◆ Supplied passage:
= = = = =
Dive Brief:
- Customer support capabilities can make or break an enterprise’s reputation, and as CIOs plan to enhance systems and processes, end user expectations are rising. One in 5 consumers would switch to a competitor after one negative experience, a Morning Consult survey commissioned by Zoom of 2,200 adults found.
- Almost all — 9 in 10 — consumers say customer support should include accurate resolution and knowledgeable representatives, according to a Morning Consult survey commissioned by Zoom of 2,200 adults.
- But, that’s not the experience most are having. Less than three-quarters of consumers say they have actually been assisted by knowledgeable representatives, and slightly fewer say their problems were solved, according to the report.
Dive Insight:
Consumers and business employees expect user-friendly technology, and tech leaders know there is room for improvement.
Nearly 4 in 5 CIOs say they’ll increase spending on customer experience this year, a recent Logicalis report found.
Customer experience is vital. Without user-friendly technology that accurately assists the end user, businesses risk customer attrition.
“I think what consumers want today is quite different than it was even 10 years ago,” Mahesh Ram, head of digital customer experience at Zoom, said. “What we are also seeing is that companies are starting to look at all kinds of ways in which they can streamline [processes], and we’ve seen recently companies eliminating the ability to get to a live human support completely, which is a radical shift.”
Chatbots have become more and more popular as enterprises look for more efficient end-user touchpoints for customer support. But the technology has limitations.
Less than one-third of end users say chatbots often or always successfully resolve their issues, and more than half say they often or always need to contact a customer support employee after the chatbot, according to the Morning Consult survey.
“If you give people a positive experience with self service and automation, you can make your business more efficient,” Ram said. “But you can do it really badly and have the opposite experience.”
With the rise of generative AI tools, like ChatGPT, businesses are looking at ways to enhance services, systems and processes by adding in the technology for both internal and external end user interactions.
“[An enterprise] could train a large language model on their specific processes, their procedures, their data and they could come up with a conversational AI tool that would interact with customers cheaply and effectively in a way that can’t really be done with existing chatbot solutions,” Jeremy Roberts, research director at Info-Tech Research Group, said during a webinar in December.
Internally, a conversational AI tool could serve as backend to an information environment or concierge that can crawl an existing database and provide answers to people who have questions, according to Roberts.
Correction: This article has been updated to reflect Mahesh Ram is the head of digital customer experience at Zoom.
= = = = =
◆ Material supplied:
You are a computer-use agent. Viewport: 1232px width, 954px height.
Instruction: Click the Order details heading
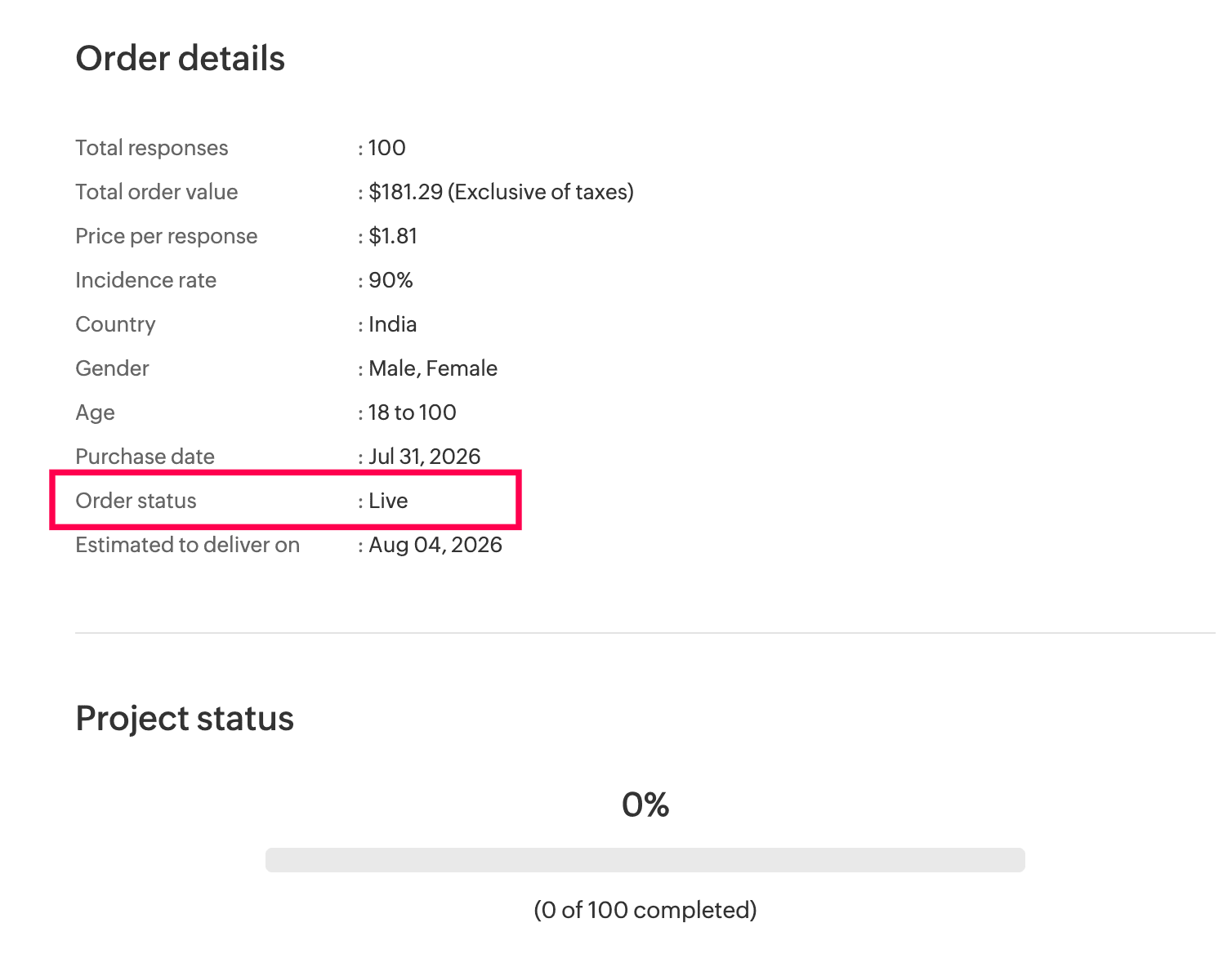(180, 59)
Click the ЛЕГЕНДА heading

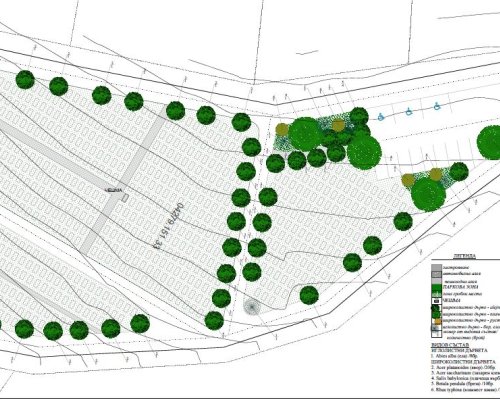(465, 256)
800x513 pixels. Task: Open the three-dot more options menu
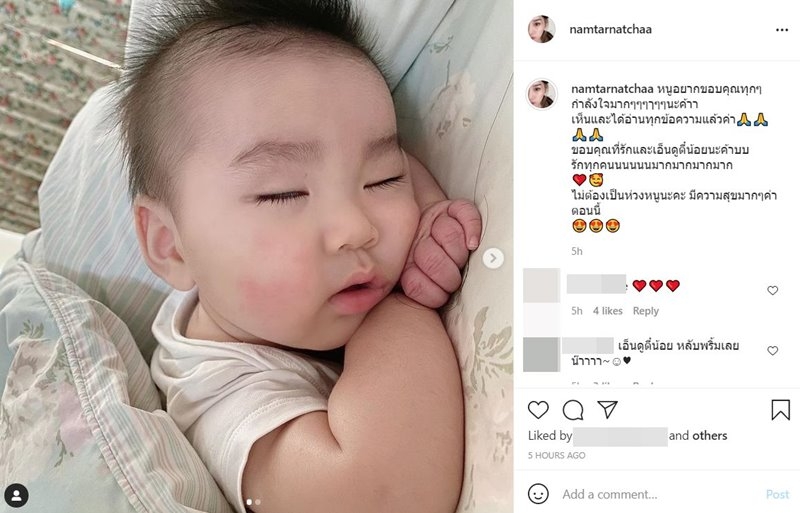[782, 30]
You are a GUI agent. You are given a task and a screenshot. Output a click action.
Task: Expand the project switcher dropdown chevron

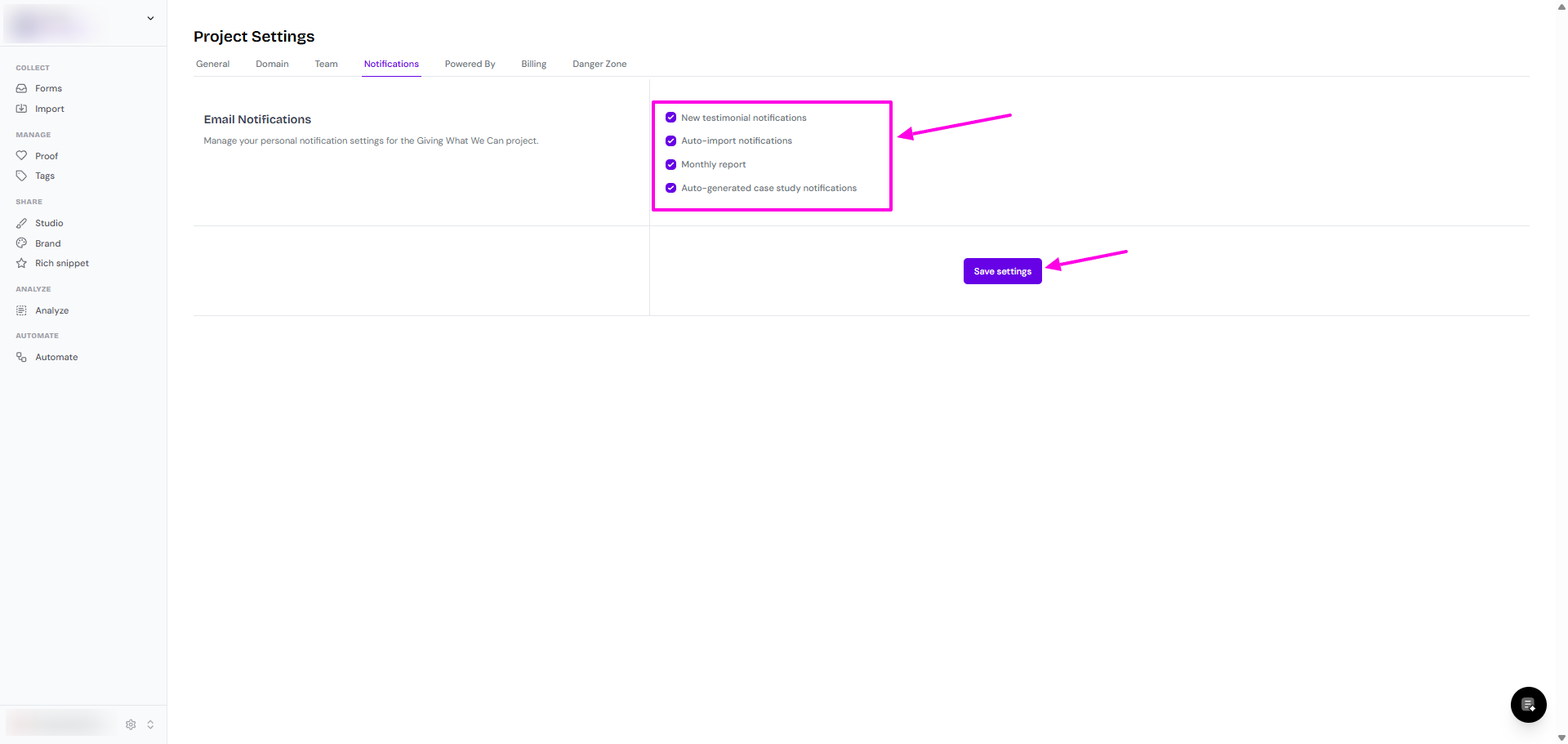[x=150, y=18]
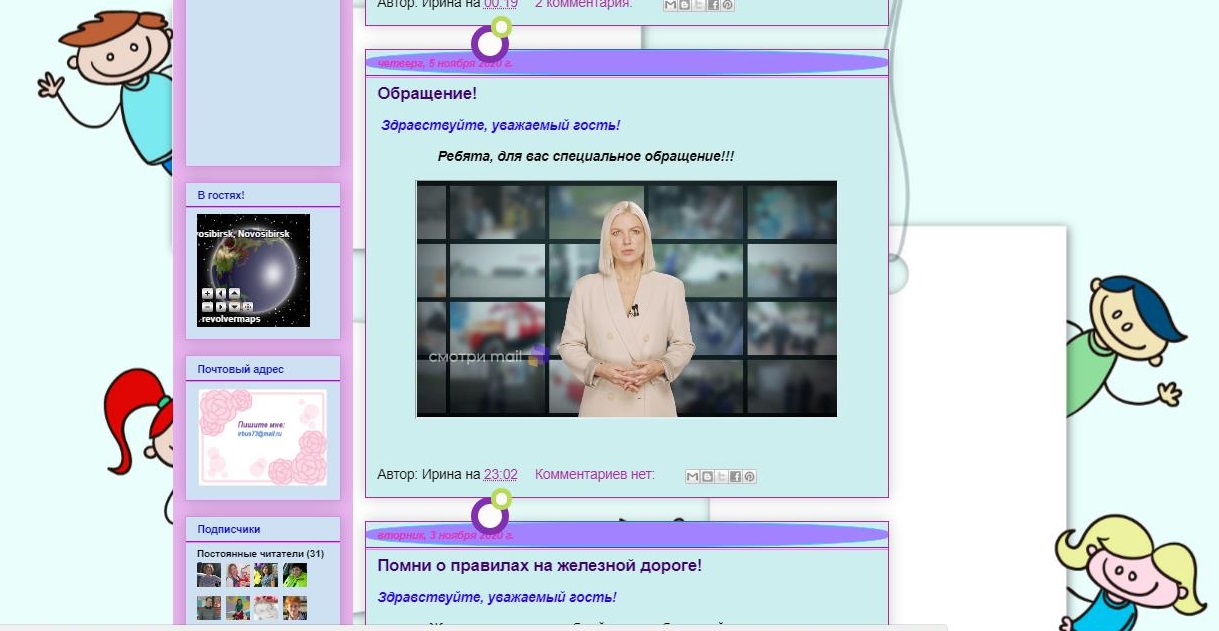This screenshot has height=631, width=1219.
Task: Rotate the globe left with arrow button
Action: 221,293
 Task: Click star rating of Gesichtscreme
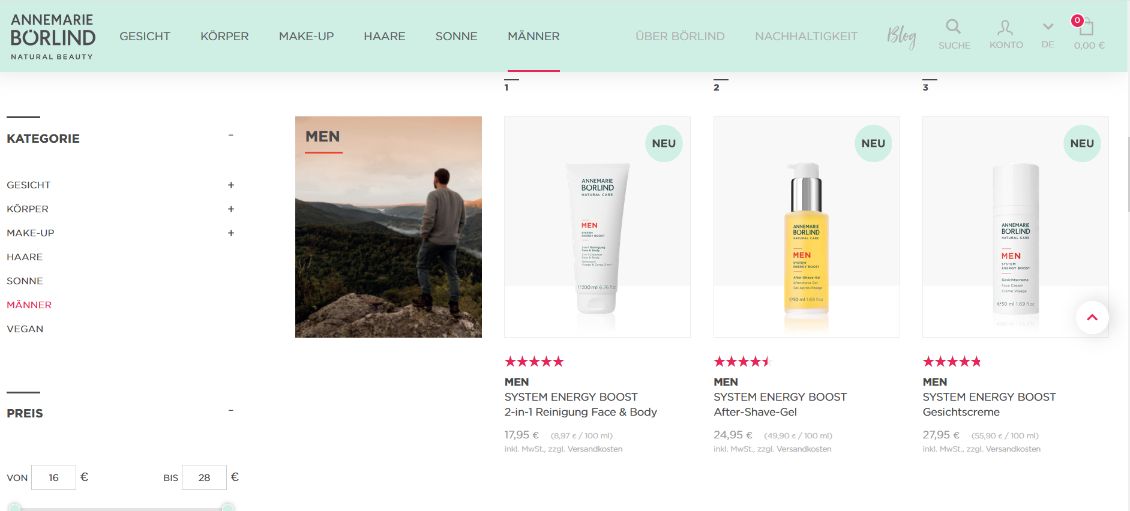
= = = = =
◆ Parts of the exercise:
**1.** According to the article on customer support expectations, how many adults did the Morning Consult survey commissioned by Zoom include?
**2.** Copy everything in the article on customer support expectations from "Nearly 4 in" down to "technology has limitations.", and switch "Logicalis" to "Info-Tech".

◆ Outputs in order:
**1.** 2,200 adults

**2.**
Nearly 4 in 5 CIOs say they’ll increase spending on customer experience this year, a recent Info-Tech report found.
Customer experience is vital. Without user-friendly technology that accurately assists the end user, businesses risk customer attrition.
“I think what consumers want today is quite different than it was even 10 years ago,” Mahesh Ram, head of digital customer experience at Zoom, said. “What we are also seeing is that companies are starting to look at all kinds of ways in which they can streamline [processes], and we’ve seen recently companies eliminating the ability to get to a live human support completely, which is a radical shift.”
Chatbots have become more and more popular as enterprises look for more efficient end-user touchpoints for customer support. But the technology has limitations.